» **Objective**: Write out these lines exactly, beginning with the line that contains "Given: Click the pencil" and stopping after the line that contains "Action: (307, 493)".

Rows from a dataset
━━━━━━━━━━━━━━━━━━━━━━━━━━━━━━
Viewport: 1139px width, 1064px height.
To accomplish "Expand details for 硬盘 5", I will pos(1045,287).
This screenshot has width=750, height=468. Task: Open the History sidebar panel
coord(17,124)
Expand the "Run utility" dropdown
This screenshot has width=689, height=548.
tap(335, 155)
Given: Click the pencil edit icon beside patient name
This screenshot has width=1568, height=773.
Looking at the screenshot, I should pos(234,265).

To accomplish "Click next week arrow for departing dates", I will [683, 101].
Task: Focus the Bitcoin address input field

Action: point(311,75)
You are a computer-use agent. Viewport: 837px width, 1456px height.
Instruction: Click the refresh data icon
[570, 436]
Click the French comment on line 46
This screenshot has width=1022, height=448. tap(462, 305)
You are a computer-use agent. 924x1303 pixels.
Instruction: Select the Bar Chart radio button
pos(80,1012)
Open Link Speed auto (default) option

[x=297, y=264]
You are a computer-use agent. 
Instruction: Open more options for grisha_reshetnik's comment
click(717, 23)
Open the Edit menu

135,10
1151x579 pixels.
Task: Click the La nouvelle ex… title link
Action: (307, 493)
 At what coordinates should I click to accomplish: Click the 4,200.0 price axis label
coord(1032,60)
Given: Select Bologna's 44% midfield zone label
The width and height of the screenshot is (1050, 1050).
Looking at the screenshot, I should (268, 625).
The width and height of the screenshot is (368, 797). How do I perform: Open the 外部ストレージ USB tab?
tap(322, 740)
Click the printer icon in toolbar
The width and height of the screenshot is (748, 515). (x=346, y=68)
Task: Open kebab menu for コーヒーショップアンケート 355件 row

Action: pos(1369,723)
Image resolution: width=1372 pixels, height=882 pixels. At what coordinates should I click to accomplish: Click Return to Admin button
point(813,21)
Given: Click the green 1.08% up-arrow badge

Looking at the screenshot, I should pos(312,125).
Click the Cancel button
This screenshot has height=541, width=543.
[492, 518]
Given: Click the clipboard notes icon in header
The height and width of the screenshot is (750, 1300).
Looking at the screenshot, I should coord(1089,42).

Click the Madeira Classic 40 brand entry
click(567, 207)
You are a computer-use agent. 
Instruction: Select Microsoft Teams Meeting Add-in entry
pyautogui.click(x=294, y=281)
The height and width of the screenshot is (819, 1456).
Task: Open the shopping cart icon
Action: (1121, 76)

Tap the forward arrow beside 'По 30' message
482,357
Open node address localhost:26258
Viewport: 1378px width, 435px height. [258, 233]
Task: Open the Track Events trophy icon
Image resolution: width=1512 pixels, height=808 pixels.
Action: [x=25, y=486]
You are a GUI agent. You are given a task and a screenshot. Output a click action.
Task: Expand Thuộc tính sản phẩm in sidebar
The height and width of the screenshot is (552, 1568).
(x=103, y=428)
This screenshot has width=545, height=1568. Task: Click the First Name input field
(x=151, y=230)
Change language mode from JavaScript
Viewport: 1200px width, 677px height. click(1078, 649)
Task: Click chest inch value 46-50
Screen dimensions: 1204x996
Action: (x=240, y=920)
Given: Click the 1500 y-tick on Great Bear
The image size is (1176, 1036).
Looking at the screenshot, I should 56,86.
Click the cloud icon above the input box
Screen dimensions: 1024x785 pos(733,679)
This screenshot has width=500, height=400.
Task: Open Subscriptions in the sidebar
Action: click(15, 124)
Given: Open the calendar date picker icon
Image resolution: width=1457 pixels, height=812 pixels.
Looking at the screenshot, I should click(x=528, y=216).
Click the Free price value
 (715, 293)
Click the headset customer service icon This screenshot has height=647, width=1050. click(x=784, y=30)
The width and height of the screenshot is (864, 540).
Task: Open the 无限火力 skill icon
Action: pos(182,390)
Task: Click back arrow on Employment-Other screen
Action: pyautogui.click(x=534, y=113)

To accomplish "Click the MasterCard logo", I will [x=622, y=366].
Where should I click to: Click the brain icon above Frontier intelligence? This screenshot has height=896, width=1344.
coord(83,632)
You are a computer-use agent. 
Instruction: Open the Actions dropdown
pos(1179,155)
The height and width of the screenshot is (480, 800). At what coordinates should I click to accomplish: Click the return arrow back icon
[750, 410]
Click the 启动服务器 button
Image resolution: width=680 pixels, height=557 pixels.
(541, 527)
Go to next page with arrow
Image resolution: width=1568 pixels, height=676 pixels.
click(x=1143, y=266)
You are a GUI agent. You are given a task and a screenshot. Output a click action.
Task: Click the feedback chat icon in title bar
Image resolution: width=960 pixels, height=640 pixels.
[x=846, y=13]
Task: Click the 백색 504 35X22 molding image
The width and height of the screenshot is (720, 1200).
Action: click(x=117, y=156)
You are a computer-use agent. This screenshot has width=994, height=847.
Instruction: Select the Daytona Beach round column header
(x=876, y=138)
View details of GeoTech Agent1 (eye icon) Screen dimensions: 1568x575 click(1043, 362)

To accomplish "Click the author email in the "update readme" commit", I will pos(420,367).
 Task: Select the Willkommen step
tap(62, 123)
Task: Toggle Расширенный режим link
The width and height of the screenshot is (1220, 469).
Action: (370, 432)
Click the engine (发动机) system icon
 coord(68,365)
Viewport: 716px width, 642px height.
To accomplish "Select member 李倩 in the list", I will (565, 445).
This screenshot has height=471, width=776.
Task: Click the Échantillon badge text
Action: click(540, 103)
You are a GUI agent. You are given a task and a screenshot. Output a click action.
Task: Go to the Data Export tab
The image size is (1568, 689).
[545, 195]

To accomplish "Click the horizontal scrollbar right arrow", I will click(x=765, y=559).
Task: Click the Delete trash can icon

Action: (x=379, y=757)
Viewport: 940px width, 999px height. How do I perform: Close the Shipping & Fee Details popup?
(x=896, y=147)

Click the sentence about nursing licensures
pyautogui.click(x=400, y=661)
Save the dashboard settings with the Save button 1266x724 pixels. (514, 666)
━━━━━━━━━━━━━━━━━━━━━━━━━━━━━━
» **Answer for the task**:
Given: Click the pencil edit icon beside patient name
This screenshot has width=1568, height=773.
Looking at the screenshot, I should pos(234,265).

To accomplish "Click next week arrow for departing dates", I will [683, 101].
Task: Focus the Bitcoin address input field

Action: point(311,75)
You are a computer-use agent. Viewport: 837px width, 1456px height.
Instruction: Click the refresh data icon
[570, 436]
Click the French comment on line 46
This screenshot has width=1022, height=448. tap(462, 305)
You are a computer-use agent. 924x1303 pixels.
Instruction: Select the Bar Chart radio button
pos(80,1012)
Open Link Speed auto (default) option

[x=297, y=264]
You are a computer-use agent. 
Instruction: Open more options for grisha_reshetnik's comment
click(717, 23)
Open the Edit menu

135,10
1151x579 pixels.
Task: Click the La nouvelle ex… title link
Action: (307, 493)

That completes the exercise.